◆ TASK TO CARRY OUT: When you reach the line containing "This screenshot has width=398, height=215." in the entries below, start writing out each line exactly, and stop after the line containing "Rate this book".
-- -- --
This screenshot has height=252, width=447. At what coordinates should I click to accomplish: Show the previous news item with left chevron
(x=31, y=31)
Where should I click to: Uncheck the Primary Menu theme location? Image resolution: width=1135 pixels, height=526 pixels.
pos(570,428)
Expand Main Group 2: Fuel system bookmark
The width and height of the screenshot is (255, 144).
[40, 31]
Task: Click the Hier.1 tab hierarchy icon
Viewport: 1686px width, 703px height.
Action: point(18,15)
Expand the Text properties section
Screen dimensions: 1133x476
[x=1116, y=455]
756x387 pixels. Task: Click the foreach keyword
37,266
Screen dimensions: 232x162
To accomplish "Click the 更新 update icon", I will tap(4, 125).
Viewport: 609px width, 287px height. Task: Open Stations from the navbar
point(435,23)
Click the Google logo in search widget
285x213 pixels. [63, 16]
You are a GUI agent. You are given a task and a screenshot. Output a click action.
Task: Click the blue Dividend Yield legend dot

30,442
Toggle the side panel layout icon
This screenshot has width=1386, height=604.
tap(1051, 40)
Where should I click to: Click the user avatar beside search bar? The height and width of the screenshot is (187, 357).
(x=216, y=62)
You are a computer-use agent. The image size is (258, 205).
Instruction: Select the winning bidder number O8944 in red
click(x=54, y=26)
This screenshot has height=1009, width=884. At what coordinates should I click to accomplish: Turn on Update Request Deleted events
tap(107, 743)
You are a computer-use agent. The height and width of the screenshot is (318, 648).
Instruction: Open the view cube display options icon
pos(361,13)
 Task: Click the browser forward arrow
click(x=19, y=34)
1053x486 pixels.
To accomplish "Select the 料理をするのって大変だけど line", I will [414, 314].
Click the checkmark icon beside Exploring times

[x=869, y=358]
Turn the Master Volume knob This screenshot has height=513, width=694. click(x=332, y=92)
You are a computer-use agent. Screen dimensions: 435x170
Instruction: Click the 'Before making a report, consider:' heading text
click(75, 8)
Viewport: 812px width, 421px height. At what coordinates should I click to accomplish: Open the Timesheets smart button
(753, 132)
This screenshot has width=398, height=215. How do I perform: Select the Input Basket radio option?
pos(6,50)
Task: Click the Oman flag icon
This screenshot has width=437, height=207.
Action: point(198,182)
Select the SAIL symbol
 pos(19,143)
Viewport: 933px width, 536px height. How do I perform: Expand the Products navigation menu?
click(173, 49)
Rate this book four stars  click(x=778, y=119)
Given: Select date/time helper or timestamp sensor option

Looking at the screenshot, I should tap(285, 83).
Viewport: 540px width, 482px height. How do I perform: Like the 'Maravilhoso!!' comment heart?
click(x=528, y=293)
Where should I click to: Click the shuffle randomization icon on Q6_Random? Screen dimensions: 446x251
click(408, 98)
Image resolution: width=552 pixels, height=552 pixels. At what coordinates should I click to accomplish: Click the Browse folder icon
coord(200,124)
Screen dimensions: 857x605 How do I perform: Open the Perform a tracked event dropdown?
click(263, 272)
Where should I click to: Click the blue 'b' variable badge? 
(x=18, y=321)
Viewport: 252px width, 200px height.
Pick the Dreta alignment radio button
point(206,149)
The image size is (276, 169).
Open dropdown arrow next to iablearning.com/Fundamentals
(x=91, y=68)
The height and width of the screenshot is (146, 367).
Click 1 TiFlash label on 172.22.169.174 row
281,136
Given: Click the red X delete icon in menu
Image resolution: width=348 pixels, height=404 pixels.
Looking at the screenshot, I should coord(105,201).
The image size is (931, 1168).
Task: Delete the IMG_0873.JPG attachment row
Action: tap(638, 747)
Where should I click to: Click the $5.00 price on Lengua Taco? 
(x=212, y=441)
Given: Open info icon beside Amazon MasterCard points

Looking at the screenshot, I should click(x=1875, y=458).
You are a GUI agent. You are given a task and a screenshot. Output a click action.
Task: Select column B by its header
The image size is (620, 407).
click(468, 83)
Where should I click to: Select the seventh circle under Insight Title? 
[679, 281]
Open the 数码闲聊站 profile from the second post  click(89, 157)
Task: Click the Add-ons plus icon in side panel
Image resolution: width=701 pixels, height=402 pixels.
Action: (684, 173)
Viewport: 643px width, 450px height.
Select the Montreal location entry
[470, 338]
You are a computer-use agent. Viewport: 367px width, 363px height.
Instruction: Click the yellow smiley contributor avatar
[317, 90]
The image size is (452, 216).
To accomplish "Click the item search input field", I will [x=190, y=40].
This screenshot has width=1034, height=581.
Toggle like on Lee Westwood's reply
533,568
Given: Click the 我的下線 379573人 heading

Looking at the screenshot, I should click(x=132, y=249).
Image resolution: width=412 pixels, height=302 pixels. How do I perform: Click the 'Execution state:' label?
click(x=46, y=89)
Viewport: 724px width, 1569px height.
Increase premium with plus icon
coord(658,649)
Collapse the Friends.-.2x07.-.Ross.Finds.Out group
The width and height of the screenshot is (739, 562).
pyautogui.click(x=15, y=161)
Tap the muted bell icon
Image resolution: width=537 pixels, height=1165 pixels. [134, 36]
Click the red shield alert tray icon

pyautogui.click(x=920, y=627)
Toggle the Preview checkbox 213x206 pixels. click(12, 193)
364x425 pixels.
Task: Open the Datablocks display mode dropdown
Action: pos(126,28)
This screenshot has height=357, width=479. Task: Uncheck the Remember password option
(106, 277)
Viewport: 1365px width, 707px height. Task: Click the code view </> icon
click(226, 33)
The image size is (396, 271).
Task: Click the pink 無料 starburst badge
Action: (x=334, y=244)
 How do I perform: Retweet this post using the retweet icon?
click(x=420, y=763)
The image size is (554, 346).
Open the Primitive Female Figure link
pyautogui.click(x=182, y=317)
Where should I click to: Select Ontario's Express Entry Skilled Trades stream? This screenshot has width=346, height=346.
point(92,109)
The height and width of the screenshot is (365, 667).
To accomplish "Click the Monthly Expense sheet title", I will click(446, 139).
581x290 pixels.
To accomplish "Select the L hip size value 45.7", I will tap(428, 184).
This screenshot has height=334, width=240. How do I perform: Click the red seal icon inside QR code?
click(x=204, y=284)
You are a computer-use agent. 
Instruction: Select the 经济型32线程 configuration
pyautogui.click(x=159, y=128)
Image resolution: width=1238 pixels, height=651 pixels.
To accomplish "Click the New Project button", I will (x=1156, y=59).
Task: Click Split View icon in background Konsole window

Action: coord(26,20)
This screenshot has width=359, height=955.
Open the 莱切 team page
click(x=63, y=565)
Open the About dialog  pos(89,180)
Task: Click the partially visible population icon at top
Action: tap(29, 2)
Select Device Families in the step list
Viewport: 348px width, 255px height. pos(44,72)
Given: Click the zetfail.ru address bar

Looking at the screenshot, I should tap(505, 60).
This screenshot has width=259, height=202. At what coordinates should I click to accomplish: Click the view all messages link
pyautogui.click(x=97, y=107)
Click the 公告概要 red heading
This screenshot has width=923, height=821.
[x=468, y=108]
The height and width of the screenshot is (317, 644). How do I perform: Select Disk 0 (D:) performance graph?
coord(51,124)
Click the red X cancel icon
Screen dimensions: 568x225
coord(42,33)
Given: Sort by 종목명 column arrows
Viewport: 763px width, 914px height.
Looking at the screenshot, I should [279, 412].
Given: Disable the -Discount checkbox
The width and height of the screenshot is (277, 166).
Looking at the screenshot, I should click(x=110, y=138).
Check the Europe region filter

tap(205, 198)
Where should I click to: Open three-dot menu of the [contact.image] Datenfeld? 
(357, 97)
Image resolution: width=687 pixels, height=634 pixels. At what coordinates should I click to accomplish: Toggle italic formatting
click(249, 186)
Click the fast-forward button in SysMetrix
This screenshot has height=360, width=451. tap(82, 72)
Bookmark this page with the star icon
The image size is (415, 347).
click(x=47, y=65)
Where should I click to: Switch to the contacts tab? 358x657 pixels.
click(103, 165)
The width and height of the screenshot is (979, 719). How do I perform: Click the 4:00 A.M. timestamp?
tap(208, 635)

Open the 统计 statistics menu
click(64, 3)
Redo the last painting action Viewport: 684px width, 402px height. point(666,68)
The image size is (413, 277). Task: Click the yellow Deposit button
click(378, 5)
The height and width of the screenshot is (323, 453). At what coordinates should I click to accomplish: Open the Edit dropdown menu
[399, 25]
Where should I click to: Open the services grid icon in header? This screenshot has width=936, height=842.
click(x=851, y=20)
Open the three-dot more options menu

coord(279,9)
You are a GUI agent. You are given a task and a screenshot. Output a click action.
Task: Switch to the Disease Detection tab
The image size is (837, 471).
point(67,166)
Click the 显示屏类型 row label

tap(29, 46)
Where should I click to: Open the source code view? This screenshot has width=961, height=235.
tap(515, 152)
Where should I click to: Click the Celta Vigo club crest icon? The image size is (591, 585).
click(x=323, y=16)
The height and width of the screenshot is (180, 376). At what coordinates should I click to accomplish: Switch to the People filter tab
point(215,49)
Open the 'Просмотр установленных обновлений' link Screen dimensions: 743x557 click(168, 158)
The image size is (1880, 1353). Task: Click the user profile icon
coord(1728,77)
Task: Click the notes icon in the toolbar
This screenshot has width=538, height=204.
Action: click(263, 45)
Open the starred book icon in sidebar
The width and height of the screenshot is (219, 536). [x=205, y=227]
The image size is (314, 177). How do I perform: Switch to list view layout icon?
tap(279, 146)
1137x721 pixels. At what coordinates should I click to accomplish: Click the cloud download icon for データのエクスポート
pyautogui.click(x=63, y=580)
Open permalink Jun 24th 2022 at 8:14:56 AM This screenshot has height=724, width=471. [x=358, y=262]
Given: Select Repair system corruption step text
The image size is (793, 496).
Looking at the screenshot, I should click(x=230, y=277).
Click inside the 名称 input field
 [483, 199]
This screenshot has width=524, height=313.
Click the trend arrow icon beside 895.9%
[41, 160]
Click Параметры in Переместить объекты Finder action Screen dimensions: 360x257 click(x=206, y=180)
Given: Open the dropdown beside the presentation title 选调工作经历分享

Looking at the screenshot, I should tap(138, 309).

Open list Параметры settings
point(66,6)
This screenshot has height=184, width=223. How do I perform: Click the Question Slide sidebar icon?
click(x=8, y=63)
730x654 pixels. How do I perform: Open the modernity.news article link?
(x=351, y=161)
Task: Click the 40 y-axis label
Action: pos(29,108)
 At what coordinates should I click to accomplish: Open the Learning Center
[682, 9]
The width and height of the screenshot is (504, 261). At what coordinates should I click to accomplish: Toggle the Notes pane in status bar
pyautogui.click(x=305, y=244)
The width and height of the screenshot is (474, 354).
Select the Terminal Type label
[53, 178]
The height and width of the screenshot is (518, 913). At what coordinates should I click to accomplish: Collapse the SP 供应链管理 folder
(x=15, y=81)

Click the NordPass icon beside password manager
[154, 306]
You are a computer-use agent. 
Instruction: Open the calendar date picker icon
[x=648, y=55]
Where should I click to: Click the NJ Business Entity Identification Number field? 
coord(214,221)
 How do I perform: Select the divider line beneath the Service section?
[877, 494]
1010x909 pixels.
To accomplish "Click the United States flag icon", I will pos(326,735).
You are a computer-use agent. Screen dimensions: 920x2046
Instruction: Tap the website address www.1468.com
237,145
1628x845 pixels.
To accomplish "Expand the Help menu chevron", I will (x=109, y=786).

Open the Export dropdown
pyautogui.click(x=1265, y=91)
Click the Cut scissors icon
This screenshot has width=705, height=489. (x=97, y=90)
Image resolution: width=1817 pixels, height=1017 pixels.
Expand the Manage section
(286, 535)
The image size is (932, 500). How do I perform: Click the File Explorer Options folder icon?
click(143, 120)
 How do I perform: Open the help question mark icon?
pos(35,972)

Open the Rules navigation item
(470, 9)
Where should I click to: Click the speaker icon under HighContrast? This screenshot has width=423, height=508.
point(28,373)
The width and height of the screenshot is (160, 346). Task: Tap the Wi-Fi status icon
-- -- --
◆ COMPLETED TASK:
This screenshot has width=398, height=215. How do I perform: Select the Input Basket radio option?
pos(6,50)
Task: Click the Oman flag icon
This screenshot has width=437, height=207.
Action: point(198,182)
Select the SAIL symbol
 pos(19,143)
Viewport: 933px width, 536px height. How do I perform: Expand the Products navigation menu?
click(173, 49)
Rate this book four stars  click(x=778, y=119)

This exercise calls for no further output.